In the old world, I would manage a junior employee by checking their work: “Did you fill out the form correctly? Did you get the right approvals?” In the agentic world, I need to manage the intent: “Does this bookstore outreach align with our brand values? Is the tone of this landing page accurate to our mission?”
This requires a massive shift in how we structure our organizations. We need to shift to an outcome-based mentality. We need to install Integrated Learning Loops. We need to move the decision-making power to the edge of the organization, where the people doing the work can deploy these agents instantly.
As I wrote in the manuscript: “The only way to win is to build a learning organization that can learn faster than the world is changing.”
Right now, my home organization is learning at lightspeed. The friction is gone. The coordination cost (the tax we pay for trying to get things done) has vanished.
This is what it means to be AI-native: Limited coordination costs. The ability to sense and respond in near real-time. An organization that can reinvent itself continually.
I am not a software engineer. I am a strategist. But because of these agents, I am now capable of executing at the level of a full technical team. This is the future. It is messy, it is fast, and it is incredibly empowering.
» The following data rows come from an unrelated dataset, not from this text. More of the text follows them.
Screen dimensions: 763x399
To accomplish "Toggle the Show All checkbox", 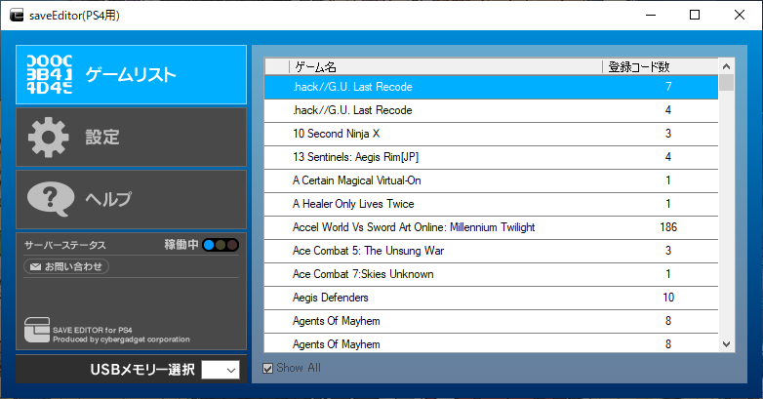I will click(269, 368).
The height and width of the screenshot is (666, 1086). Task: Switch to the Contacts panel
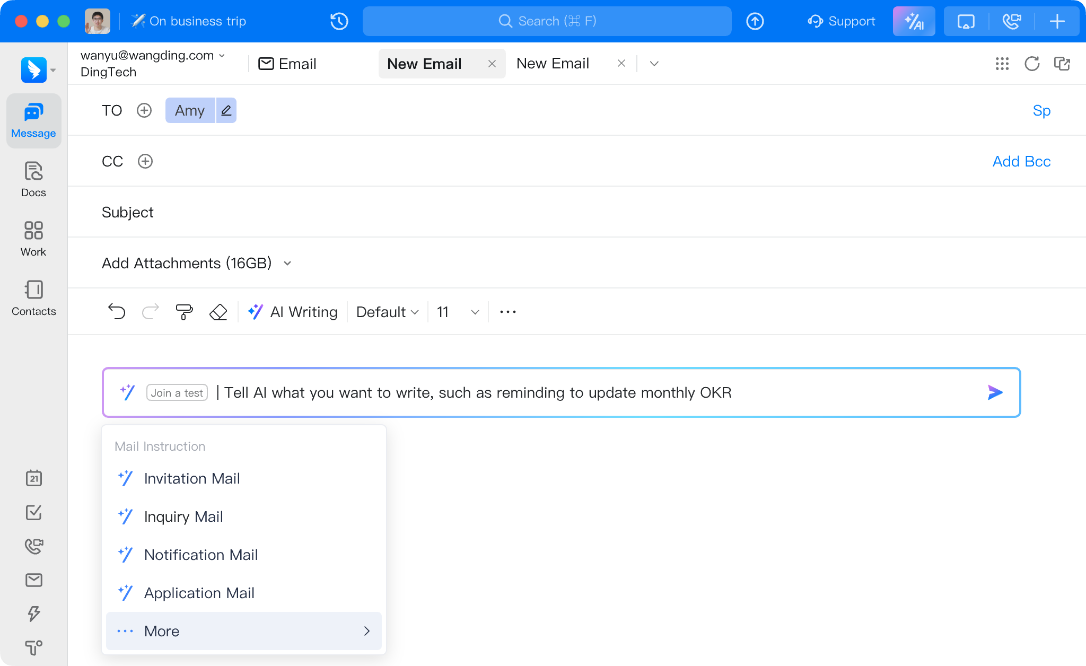click(x=33, y=297)
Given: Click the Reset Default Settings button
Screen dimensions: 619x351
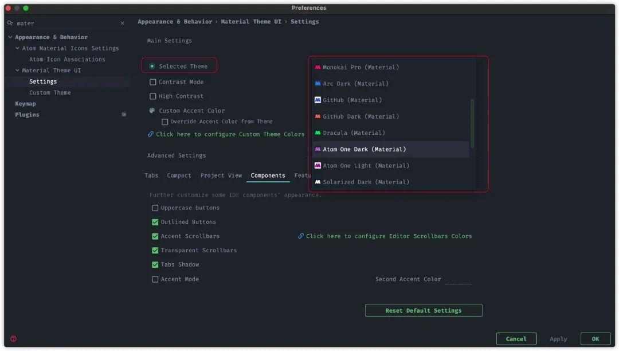Looking at the screenshot, I should point(424,310).
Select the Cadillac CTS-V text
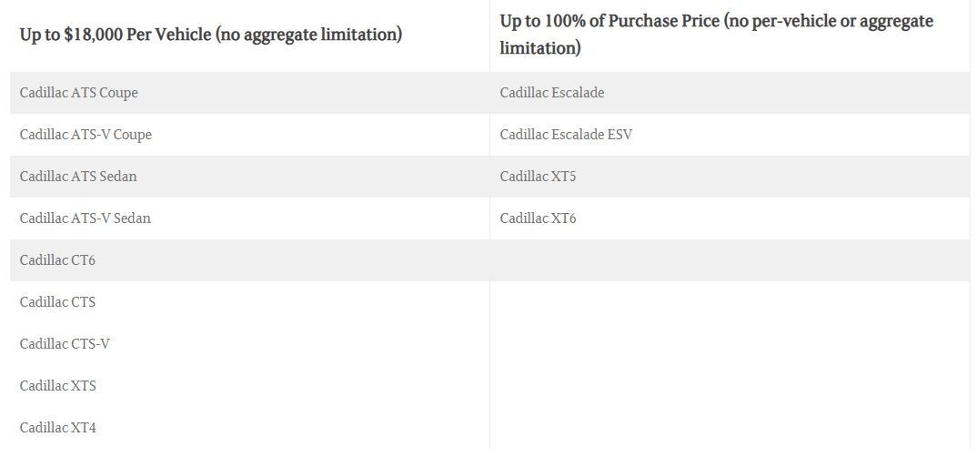This screenshot has width=977, height=457. click(x=65, y=343)
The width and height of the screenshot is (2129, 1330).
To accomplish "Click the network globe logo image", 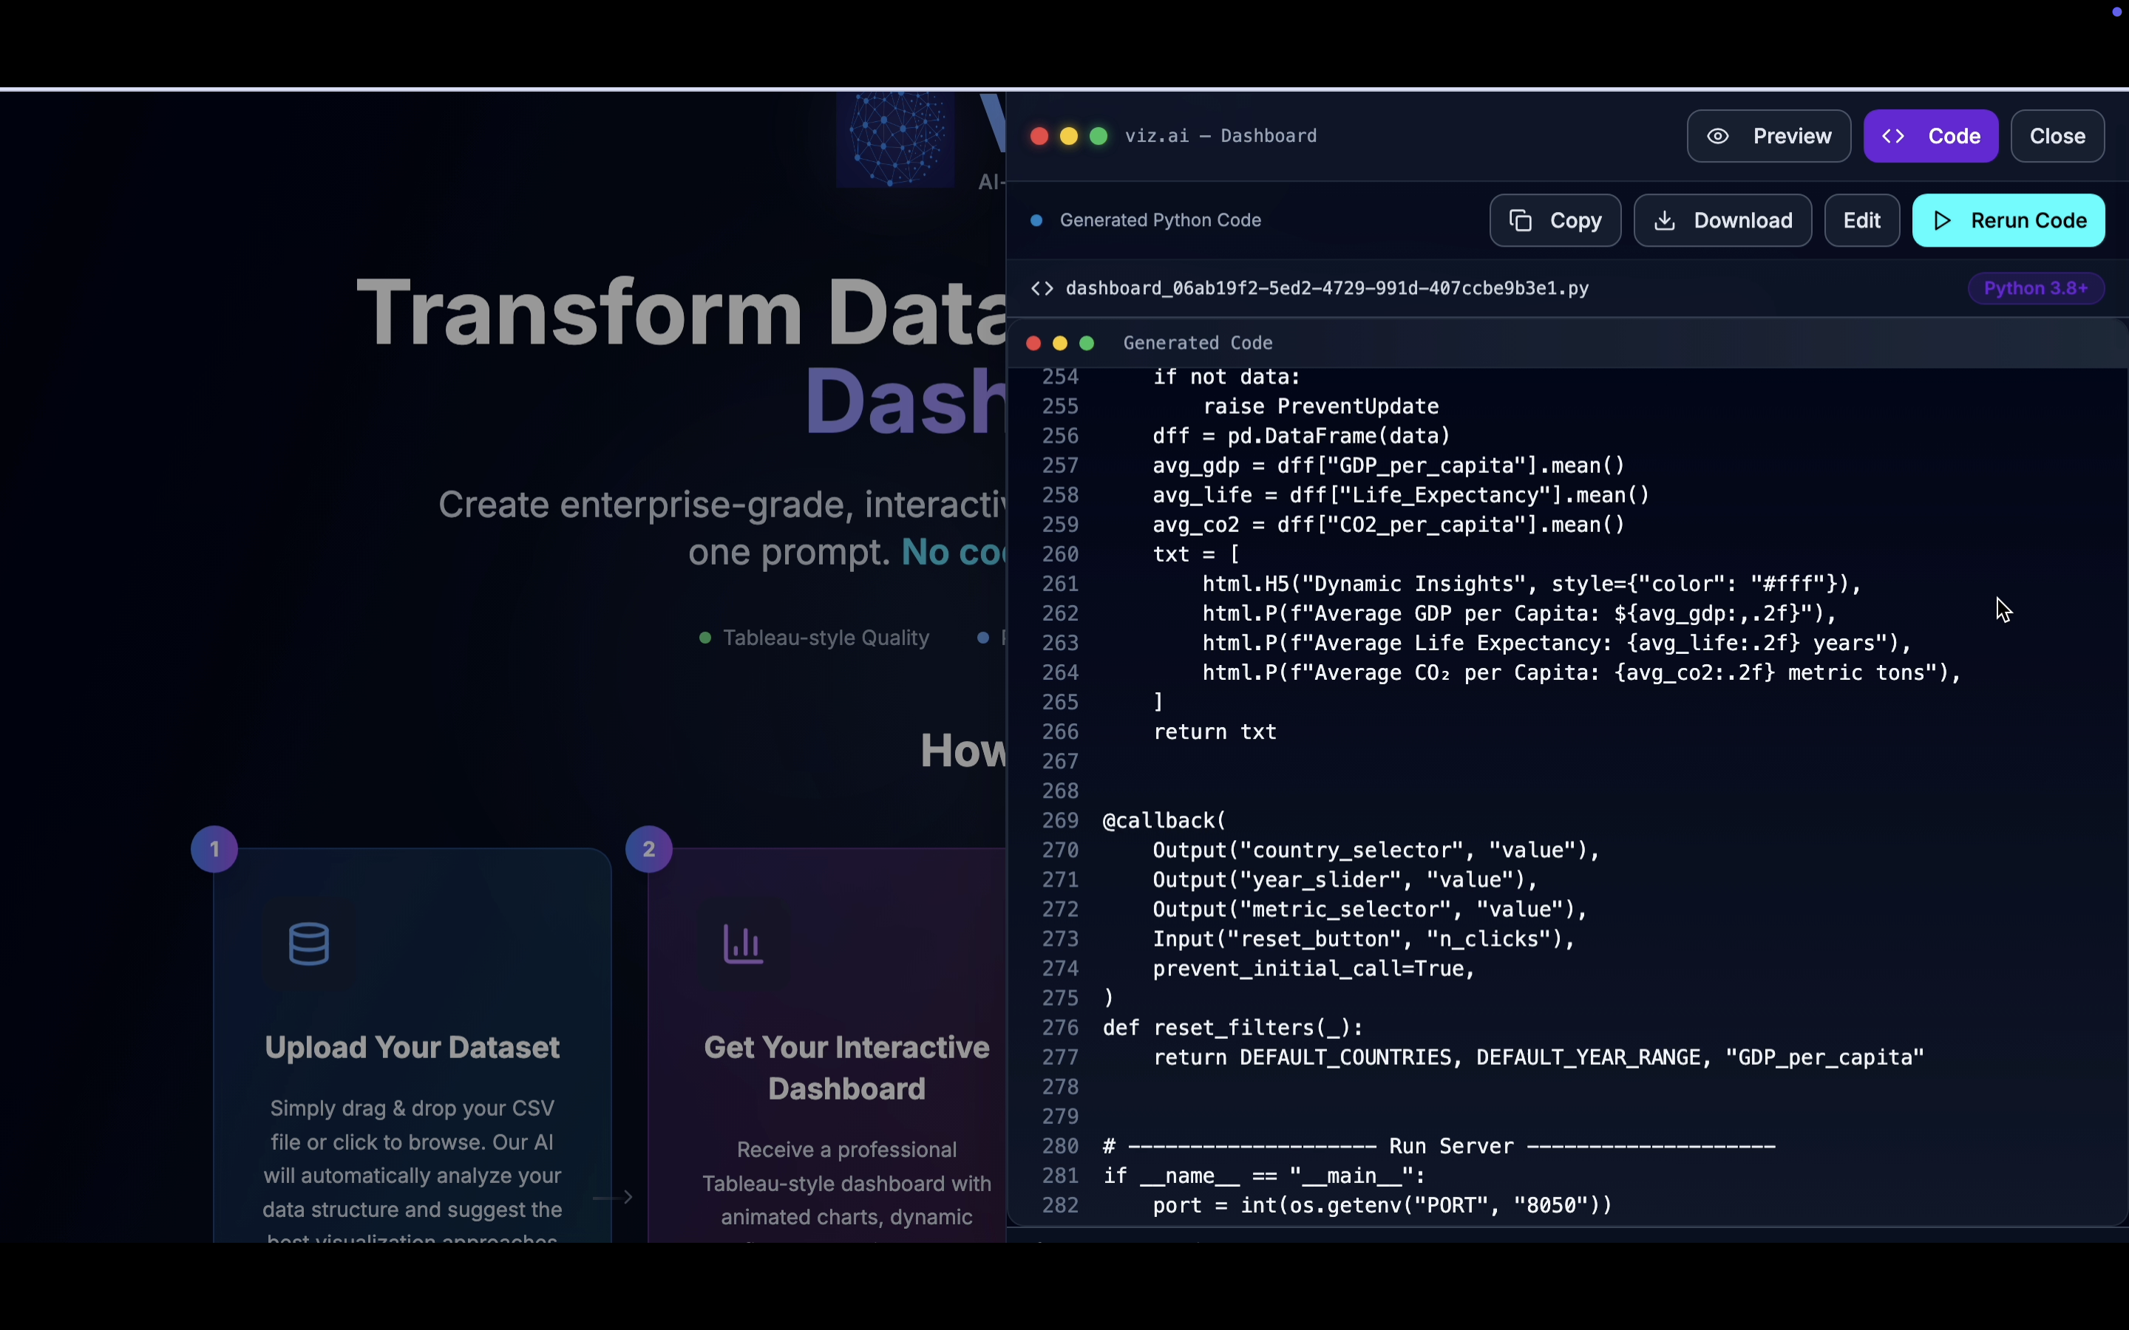I will click(895, 141).
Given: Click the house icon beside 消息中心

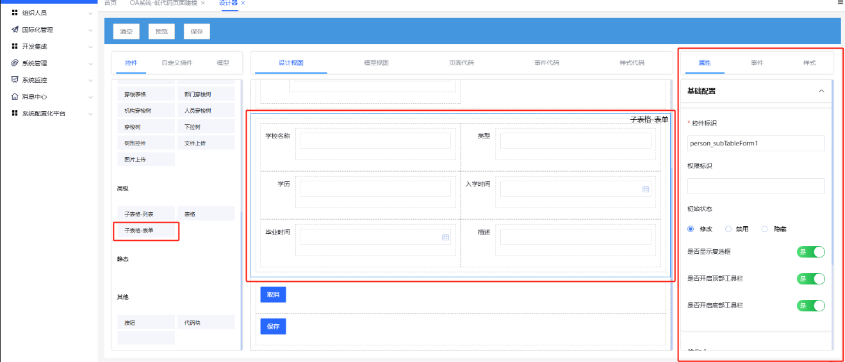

But it demands a new kind of leader. A leader who isn’t afraid to let go of how it’s always been done and embrace the chaos of how it could be done.
And while it is one thing to have the vision, it is another thing to put it in action. That’s where the Hyperadaptive Model comes in, guiding you step-by-step from here...to there.
The Leader’s Prompt
I want you to close your eyes and imagine your department three years from now.
Imagine your teams have this power. Imagine they have agents that can reorganize their hard drives, code their own integrations, and scout new business opportunities while they sleep.
If your team had zero technical friction—if they could build any workflow they could imagine instantly—what is the first rigid process in your company that would shatter?
Is it your procurement cycle? Your hiring process? Your annual budgeting?
Let’s talk about it in the comments. Because the agents are already here, and they aren’t waiting for permission.






Melissa, I read your article the second it hit my inbox today. I completely agree with the points that you are making. Today's AI and tools like Claude Co-Work are completely changing the way that knowledge work will be done, no longer following an SOP or moving through a review phase....it just happens. Instead of following policies, rulesl, and guidelines, we have to follow our curiosity while exploring, at a speed that is nothing short of incredible when compared to the 'old way'.
The speed and pace of change is increasing. This feels singularity like and I'm curious to see how the models released tonight build the momentum.